*Task objective*
Write out, without any change, the items starting with the line that contains "Open Off Screen Terrain Pre-Caching selector" and going on through the line that contains "Action: tap(46, 270)", including both of those lines.

*Supplied material*
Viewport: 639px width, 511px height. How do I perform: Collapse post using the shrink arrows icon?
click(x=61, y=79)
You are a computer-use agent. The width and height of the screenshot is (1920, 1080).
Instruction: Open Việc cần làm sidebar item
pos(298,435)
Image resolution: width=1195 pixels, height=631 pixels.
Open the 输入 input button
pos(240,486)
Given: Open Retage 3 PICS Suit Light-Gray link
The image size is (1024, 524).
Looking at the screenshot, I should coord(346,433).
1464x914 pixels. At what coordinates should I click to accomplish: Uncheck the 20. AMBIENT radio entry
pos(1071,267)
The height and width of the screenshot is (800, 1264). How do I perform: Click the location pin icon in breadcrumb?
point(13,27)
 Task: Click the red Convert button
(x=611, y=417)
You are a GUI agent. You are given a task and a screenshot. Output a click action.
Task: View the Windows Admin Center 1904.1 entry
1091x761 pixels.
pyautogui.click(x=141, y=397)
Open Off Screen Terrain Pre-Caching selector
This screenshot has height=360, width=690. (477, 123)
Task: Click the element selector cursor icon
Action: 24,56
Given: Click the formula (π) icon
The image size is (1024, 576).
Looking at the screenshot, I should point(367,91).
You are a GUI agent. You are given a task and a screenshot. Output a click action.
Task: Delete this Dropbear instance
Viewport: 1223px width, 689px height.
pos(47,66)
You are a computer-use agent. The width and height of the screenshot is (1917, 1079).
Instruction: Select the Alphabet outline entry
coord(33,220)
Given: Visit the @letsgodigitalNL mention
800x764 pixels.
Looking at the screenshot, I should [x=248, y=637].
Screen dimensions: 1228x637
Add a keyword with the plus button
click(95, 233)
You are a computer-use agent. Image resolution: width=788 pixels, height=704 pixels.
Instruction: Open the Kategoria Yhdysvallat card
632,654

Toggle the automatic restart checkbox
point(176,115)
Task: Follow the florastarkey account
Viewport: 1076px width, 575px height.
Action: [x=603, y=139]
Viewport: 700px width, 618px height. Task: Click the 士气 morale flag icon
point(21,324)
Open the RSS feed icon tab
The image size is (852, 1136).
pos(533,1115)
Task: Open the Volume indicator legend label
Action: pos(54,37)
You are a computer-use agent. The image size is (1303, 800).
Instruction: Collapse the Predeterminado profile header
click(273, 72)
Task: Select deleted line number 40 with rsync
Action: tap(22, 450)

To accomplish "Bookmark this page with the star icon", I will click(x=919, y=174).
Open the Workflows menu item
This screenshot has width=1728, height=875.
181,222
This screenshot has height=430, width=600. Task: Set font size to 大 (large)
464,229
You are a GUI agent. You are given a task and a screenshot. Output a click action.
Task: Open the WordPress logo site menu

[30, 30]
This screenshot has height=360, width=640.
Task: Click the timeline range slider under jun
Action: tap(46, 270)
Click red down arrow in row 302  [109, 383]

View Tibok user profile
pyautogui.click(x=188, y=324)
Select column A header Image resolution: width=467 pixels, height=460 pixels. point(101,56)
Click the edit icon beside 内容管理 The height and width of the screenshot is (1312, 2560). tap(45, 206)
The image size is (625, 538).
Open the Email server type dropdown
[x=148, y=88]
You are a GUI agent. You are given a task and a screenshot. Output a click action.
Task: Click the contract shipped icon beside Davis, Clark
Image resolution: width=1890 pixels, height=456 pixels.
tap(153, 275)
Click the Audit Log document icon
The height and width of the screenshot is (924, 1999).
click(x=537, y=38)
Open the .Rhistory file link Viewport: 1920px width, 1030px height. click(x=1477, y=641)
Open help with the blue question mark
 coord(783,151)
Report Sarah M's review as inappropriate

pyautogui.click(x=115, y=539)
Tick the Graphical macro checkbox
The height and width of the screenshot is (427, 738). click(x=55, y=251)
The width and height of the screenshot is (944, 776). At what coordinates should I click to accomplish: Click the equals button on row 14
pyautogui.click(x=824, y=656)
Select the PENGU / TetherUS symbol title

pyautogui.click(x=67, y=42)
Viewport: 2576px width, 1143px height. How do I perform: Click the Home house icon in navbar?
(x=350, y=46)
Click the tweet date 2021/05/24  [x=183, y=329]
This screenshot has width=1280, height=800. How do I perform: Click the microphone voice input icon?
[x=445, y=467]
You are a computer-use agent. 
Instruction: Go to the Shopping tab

*Result of the exercise*
Open Off Screen Terrain Pre-Caching selector
This screenshot has height=360, width=690. (477, 123)
Task: Click the element selector cursor icon
Action: 24,56
Given: Click the formula (π) icon
The image size is (1024, 576).
Looking at the screenshot, I should point(367,91).
You are a GUI agent. You are given a task and a screenshot. Output a click action.
Task: Delete this Dropbear instance
Viewport: 1223px width, 689px height.
pos(47,66)
You are a computer-use agent. The width and height of the screenshot is (1917, 1079).
Instruction: Select the Alphabet outline entry
coord(33,220)
Given: Visit the @letsgodigitalNL mention
800x764 pixels.
Looking at the screenshot, I should [x=248, y=637].
Screen dimensions: 1228x637
Add a keyword with the plus button
click(95, 233)
You are a computer-use agent. Image resolution: width=788 pixels, height=704 pixels.
Instruction: Open the Kategoria Yhdysvallat card
632,654

Toggle the automatic restart checkbox
point(176,115)
Task: Follow the florastarkey account
Viewport: 1076px width, 575px height.
Action: [x=603, y=139]
Viewport: 700px width, 618px height. Task: Click the 士气 morale flag icon
point(21,324)
Open the RSS feed icon tab
The image size is (852, 1136).
pos(533,1115)
Task: Open the Volume indicator legend label
Action: pos(54,37)
You are a computer-use agent. The image size is (1303, 800).
Instruction: Collapse the Predeterminado profile header
click(273, 72)
Task: Select deleted line number 40 with rsync
Action: tap(22, 450)

To accomplish "Bookmark this page with the star icon", I will click(x=919, y=174).
Open the Workflows menu item
This screenshot has width=1728, height=875.
181,222
This screenshot has height=430, width=600. Task: Set font size to 大 (large)
464,229
You are a GUI agent. You are given a task and a screenshot. Output a click action.
Task: Open the WordPress logo site menu

[30, 30]
This screenshot has height=360, width=640.
Task: Click the timeline range slider under jun
Action: tap(46, 270)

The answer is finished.